= Harry F. Weyher Jr. =

American lawyer (1921–2002)

Harry F. Weyher Jr. (August 19, 1921 - March 27, 2002) was an American lawyer.

Born in Wilson, North Carolina, Weyher attended the University of North Carolina. After serving in World War II, he graduated magna cum laude from Harvard Law School in 1949, where he was an editor of the Harvard Law Review. Early in his career, he worked for Cravath, Swaine & Moore and served as special assistant attorney general to the New York State Crime Commission. In 1954, he co-founded the New York City firm Olwine, Connelly, Chase, O'Donnell & Weyher. He became an adjunct associate professor at New York University School of Law and a member of the Society of the Cincinnati. Later in his professional career, he was "of counsel" to the law firm of Hollyer, Brady, Smith, Troxell, Barret, Rockett, Hines, and Mone. He died in La Grange, North Carolina in an area where his family has lived for generations.

==World War II==
During World War II, Weyher served in the European theater in the U.S. Army, becoming a first sergeant and earning two battle stars. According to Harvard Law School classmate Leon Baker, Weyher "was the first sergeant of a secret 120-member elite intelligence unit, which operated behind enemy lines." In 1945, while Allied forces were attempting to seize the Arnhem bridge, Weyher entered the deserted town of Remagen and discovered a bridge over the Rhine that had not been destroyed by German troops. "Nine weeks after the initial breakthrough at the Remagen bridge, the German army surrendered", wrote Baker.

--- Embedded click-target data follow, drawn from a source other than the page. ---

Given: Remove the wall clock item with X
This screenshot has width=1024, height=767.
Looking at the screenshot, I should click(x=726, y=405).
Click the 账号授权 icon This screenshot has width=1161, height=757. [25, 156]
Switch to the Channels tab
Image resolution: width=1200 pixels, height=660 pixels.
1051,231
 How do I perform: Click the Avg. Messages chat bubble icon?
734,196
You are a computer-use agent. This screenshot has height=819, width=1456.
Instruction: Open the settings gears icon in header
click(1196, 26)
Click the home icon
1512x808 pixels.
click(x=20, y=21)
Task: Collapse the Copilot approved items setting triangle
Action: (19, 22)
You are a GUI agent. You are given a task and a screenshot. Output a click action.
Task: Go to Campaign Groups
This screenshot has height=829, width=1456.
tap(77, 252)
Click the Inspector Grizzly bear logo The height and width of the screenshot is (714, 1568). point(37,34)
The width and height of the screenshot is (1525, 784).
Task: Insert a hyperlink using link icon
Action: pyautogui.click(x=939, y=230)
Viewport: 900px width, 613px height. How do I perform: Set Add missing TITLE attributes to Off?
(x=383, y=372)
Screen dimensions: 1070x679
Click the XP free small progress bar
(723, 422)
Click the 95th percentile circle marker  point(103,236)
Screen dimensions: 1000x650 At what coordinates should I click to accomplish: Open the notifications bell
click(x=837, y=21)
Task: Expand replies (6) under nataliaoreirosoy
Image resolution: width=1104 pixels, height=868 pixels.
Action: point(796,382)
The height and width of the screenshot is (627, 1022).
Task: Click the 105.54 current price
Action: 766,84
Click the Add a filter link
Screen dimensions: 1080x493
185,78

==Pioneer Fund involvement==

From 1958 until his death in 2002, Weyher was president of the Pioneer Fund, a nonprofit eugenics foundation. His interest in the Pioneer Fund originated from its opposition to the Supreme Court's decision in Brown v. Board of Education. Weyher was personally recruited by Wickliffe Draper, the founder of the Pioneer Fund. During his time as president of the Pioneer Fund, Weyher directed over $3.5 million to eugenics researchers.